A veces también recurro a la sabiduría de mis coetáneos. Una amiga me recomienda que vaya a alguna librería o a la biblioteca, a la sección que más me guste, y abra cualquier libro en la página que sienta que debo abrirlo. Lo que toque en el libro tiene que ayudarme a decidir: una especie de i ching pero más volado. La última vez que le hice caso me tocó una hoja que decía cómo hacer una perdiz en el manual del origami. No entendí el mensaje, pero no descarto la técnica para discernir futuras cuestiones de vida o muerte.

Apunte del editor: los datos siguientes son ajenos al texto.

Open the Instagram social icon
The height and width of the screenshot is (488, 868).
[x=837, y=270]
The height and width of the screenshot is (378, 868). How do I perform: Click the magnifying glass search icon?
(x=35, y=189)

Cuando era chica tomaba las circunstancias aleatorias positivas como afirmaciones y las malas, como negaciones. Si me encontraba con alguna amiga en la calle, si había postre (que no es fruta) en casa, si prendía la radio y sonaba una canción que me gustaba, era que sí, lo que sea pero sí. En cambio, si me cruzaba con alguien que no quería, si había pescado para comer, o si sonaba en el super una de esas canciones que te explotan en el cerebro, era que no, definitivamente no a lo que sea que tuviera en mente.

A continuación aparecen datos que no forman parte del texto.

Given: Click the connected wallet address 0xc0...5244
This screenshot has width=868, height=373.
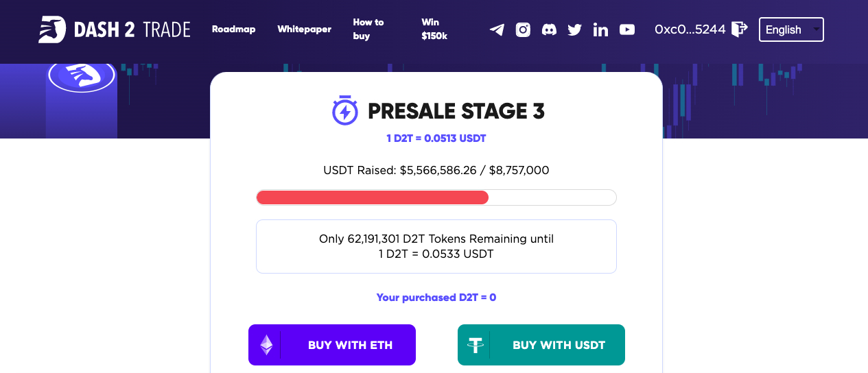Looking at the screenshot, I should [690, 29].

Conozco gente que hasta el día de hoy considera de muy buen augurio llegar a casa y que el ascensor esté esperándolos en la planta baja, y de pésima señal el que esté trabado con una mudanza en el piso 12. Es el mismo tipo de gente que juzga que un semáforo roto o en funcionamiento puede ser un indicio importante de cómo será el resto de su día, como si algo en el mecanismo de los semáforos pudiera conectarse secreta e inalámbricamente con la vida más privada de una persona. Claro que yo, que voy a ver patos en el parque para decidir qué hacer con mi vida, no tengo la autoridad para opinar nada sobre esa gente. Al contrario, los entiendo aunque viva en una planta baja y en un país en donde siempre funcionan los semáforos.

Los entiendo porque, en definitiva, el problema es tener que decidir y cargar con la decisión tomada. No importa lo que sea, una decisión siempre implica una renuncia y en este mundo donde todo el tiempo estamos perdiendo cosas, nos cuesta hacernos cargo de que hay otra cosa más que abandonaremos voluntariamente y, probablemente, para siempre. Ojalá pudiéramos elegir todos los caminos, practicar la omnipresencia, a todo decir que sí, que no hubiera riesgos, mandarse y que siempre salga bien.

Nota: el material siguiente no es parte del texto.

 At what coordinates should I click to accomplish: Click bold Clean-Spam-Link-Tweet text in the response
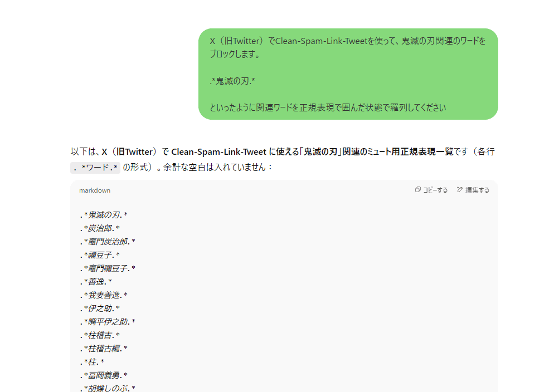pyautogui.click(x=218, y=152)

Decidir nunca garpa: lo hagas como lo hagas, responsabilices al mundo o a tu impericia, cuando te decidís, algo empieza, tímidamente, a respirar y otra cosa se rompe para siempre.

Y, lo peor, más allá de lo que decidan por mí los patos o por mi amiga las páginas de los libros, es que, una vez elegido un camino, somos nosotras las que ponemos la carita y nos hacemos cargo.

A pesar de todo, y aunque a veces terminemos cagándola, siempre hay alguien que, lejos de tu cabeza perturbada pero cerca de tu buen corazón, te dice que hiciste bien, que te banca en la que sea, que va a estar todo bien. Siempre hay alguien que te escucha en ese mismo banco del parque o desde un audio de Whatsapp y te hace creer que la tuya fue la mejor decisión por el simple hecho de que por fin la tomaste y de que sos vos, y te quiere, claro. Siempre hay alguien para convencerte de que quizás el universo se equivoque pero que vos vas a poder con ese quilombo, que en todo caso tendrás la anécdota, que hay tiempo para hacer y deshacer, que a lo mejor hay algo detrás de todo, o que por ahí no hay nada pero así es la vida.

Porque si hay algo que no decidieron los patos, los ascensores, los semáforos o los libros es ese colchón de voces, de brazos y de brindis que del otro lado te espera para atajarte igual.